The making of Drop Shadow - Artist Staement

Among the layers of creation, a statement is the artist's way of articulating the outcome for the viewer. Whether this explains the work or adds mystery, is a matter of choice. I find it intriguing to provide a statement that is both. The previous two posts (First StagesResurrection) mainly dealt with the timeline of working on 'Drop Shadow'. Apart from beauty, I want my work to provoke thought and nurture discussion. Open minded communication with my audience can generate new ideas and insights. The following is my statement for the show in July.

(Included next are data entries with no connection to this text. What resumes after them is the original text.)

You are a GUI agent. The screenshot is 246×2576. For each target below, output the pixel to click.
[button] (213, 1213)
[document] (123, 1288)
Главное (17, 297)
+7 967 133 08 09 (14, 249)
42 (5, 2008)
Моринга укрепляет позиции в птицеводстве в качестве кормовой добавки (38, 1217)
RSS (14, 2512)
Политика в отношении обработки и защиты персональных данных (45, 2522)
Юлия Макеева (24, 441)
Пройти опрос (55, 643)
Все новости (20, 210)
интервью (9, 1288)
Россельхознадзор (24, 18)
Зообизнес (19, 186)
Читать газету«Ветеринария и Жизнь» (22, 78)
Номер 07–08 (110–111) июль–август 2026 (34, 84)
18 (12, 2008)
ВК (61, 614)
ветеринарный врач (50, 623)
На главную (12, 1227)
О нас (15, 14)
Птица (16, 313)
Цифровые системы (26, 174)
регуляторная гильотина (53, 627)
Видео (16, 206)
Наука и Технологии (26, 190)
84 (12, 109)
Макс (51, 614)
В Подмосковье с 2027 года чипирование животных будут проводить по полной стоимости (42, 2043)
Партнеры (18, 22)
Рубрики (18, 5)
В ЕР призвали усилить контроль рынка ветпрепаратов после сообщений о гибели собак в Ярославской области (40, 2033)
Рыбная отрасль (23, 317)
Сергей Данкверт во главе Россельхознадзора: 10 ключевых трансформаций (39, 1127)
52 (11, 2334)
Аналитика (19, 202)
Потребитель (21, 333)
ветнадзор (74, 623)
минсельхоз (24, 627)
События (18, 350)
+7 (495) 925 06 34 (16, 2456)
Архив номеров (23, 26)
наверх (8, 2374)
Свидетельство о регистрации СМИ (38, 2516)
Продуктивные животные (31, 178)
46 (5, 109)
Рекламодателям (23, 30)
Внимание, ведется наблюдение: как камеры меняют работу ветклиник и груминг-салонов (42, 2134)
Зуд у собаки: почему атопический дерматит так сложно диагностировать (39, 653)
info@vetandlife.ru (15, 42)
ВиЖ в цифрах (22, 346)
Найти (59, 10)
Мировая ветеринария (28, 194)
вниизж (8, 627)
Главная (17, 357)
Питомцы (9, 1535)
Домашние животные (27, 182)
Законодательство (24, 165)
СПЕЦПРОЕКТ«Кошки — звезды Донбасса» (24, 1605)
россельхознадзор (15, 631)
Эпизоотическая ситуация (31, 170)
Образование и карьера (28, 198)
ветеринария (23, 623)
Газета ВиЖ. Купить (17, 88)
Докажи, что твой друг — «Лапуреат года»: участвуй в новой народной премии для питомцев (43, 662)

Our built environment is a result of generations of growth and interaction. In this body of work I'm reflecting on components of life and setting them in a pattern that supports new directions. We all come together on an individual journey and find the commons we need. The city is a body with endless faces. The way from which you look at it can change how you feel about and in it.

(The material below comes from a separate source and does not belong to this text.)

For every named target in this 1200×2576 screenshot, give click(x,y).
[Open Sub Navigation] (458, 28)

'Drop Shadow' is a process in which I contemplate the move between stages, the changes in time and scale, the balance between resource and allocation. From a young age I've been intrigued by the constant development of tools available to us. When I started using Photoshop I very quickly developed a variety of processes that allowed me to generate the features we needed for my team's projects. Then a tool called drop-shadow was introduced that in a single click created most of what my process had involved.
The city is our most complex tool and changing it seems to be on a larger scale than we can imagine. Within the arbitrary motions of fitting components together, a sense of order evolves. This sense of order is a source of both strength and weakness in all of us, individuals and societies. The need for change repeatedly shows itself. The effort to change is many times bigger than what we've thought or even hoped it would be.
'Drop Shadow' is merely a work of art. My work on creating it involves traditional arts materials such as acrylics and pencils. However, computer and various hand tools were a significant contribution to the results at hand. In 2003 its various components were constructed in a certain way. Revisiting them more than a decade later has allowed me to relate the small scale of revitalizing their existence to my current state of engagement with urban design. The effort of tweaking an established body of work involves finding the right balance between existing conditions and the boundaries of my imagination; between past, present and future.
My search is in how to turn this effort into play.